Comprise the following steps that：

Step 1: for some Bitstream signal of ofdm system transmitting terminal, QPSK signals s is obtained using QPSK mappings (n)；

N=0,1,2 ... N-1, N are QPSK signal s (n) length；

Step 2: by QPSK signal s (n) after up-conversion, obtaining FM signal p (n), and be input to power amplifier In, output signal Φ (n)；

FM signal p (n) is calculated as follows：

P (n)=s (n) e^j2πnfT

Wherein f is the carrier frequency of transmitting terminal,For QPSK signal s (n) sampling interval.

Power amplifier uses Taylor polynomial model, and power amplifier output signal is：

L_sFor the exponent number of Taylor polynomial, { a_lIt is multinomial coefficient.

Step 3: output signal Φ (n) is obtained into analog signal after digital-to-analogue conversion is handled, analog signal is sent out Come and white Gaussian noise is added in transmission process, receiving terminal obtains data signal r (n) after analog-to-digital conversion process；

R (n)=Φ (n)+υ (n)

υ (n) is white Gaussian noise；

Step 4: data signal r (n) is obtained into baseband signal after down coversion, radio frequency is extracted from baseband signal and is referred to Line feature；

The fingerprint characteristic of radio frequency includes：Bispectrum Energy-Entropy, first order and second order moments.

Specifically include：

Step 401, data signal r (n) obtained into baseband signal y (n) after down coversion；

Y (n)=r (n) e^-j2πnfT

Step 402, the Third-order cumulants c for calculating baseband signal y (n)_3y(τ₁,τ₂), and obtain letter using Third-order cumulants Number bispectrum B (ω₁,ω₂)；

Third-order cumulants are calculated as follows：

c_3y(τ₁,τ₂)=E { y* (n) y (n+ τ₁)y(n+τ₂)}

* complex conjugate, τ are represented₁,τ₂>=0 represents the difference of time.

To Third-order cumulants c_3y(τ₁,τ₂) carry out two dimensional discrete Fourier transform obtain baseband signal bispectrum B (ω₁,ω₂)：

ω₁,ω₂∈ (- π, π] digital angular frequency is represented, resolution ratio isWherein N_fftCounted for Fourier transformation； According to Fourier transformation points construction N_fft*N_fftMatrix be baseband signal bispectrum matrix B；In bispectrum matrix BOKThe data of row are B (ω₁,ω₂) value.

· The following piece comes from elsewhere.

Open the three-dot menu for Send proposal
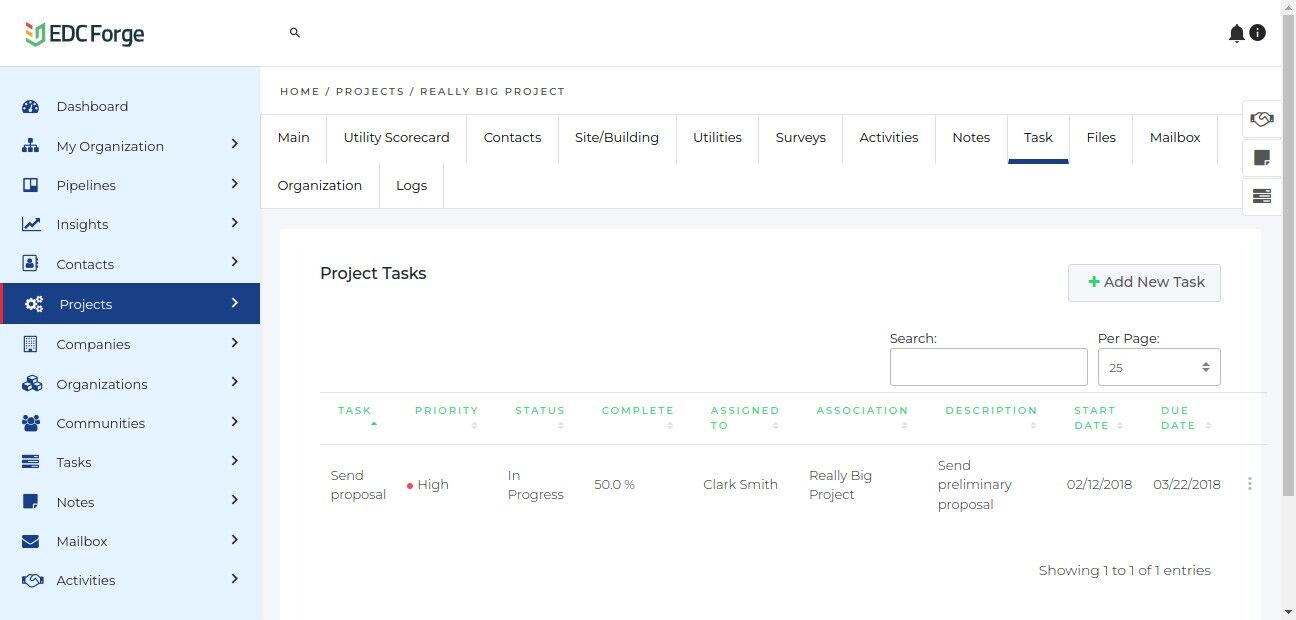This screenshot has width=1296, height=620. tap(1250, 484)
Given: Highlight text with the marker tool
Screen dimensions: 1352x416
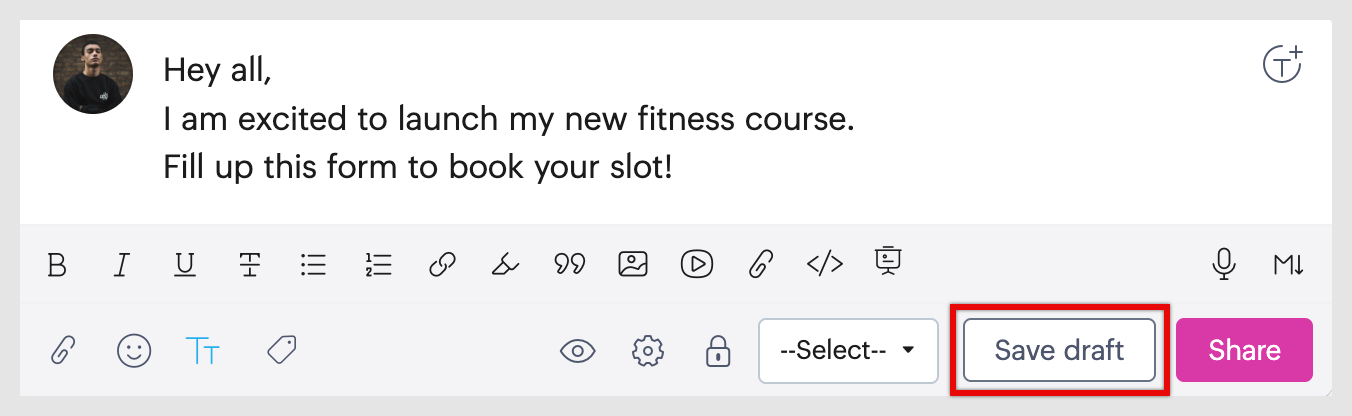Looking at the screenshot, I should [505, 264].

Step 403, utilize baseband signal bispectrum B (ω₁,ω₂) obtain radio-frequency fingerprint feature --- bispectrum Energy-Entropy；

First, baseband signal bispectrum B (ω are utilized₁,ω₂) calculate bispectrum energy matrix E midpoints (i, j) bispectrum energy value E_ij；

It is calculated as follows：

Wherein i, j=1,2 ... N_fft。

Then, each point energy sum in bispectrum energy matrix E is calculated, and calculates the energy of point (i, j) in gross energy Accounting pi_j；

Each point energy sum is in bispectrum energy matrix E：

Accounting p_ijIt is expressed as：

Finally, the accounting p using the energy each put in gross energy_ijCalculate bispectrum Energy-Entropy E_n；

It is as follows：

Step 404, bispectrum matrix B is converted into ζ-bit gray level image matrixes G；

Representative is rounded downwards；B_m',n'Represent the data at bispectrum matrix B midpoint (m', n')；G_m',n'Represent gray level image square The data of point (m', n') in battle array G, span is 0~2^ζ-1；M', n'=1,2 ... N_fft；

Step 405, the first moment μ and second moment ξ for obtaining gray level image matrix G respectively；

Wherein N_B=N_fft×N_fftRepresent the sum at gray level image matrix G midpoints.

Step 5: carrying out classification based training and test to radio-frequency fingerprint feature by SVM classifier, category of test knot is obtained Really.

Specially：

Step 501, the radio-frequency fingerprint feature composition characteristic vector [E that transmitting terminal is extracted to all bit streams_n, μ, ξ], divide Into sampling feature vectors set D and testing feature vector set D '.

Step 502, with sampling feature vectors set D characteristic vector train SVM classifier；

Step 503, the characteristic vector in testing feature vector set D is input in the SVM classifier trained, obtained Category of test result.

Step 6: category of test result is contrasted with its actual category result, classification accuracy P is obtained_c。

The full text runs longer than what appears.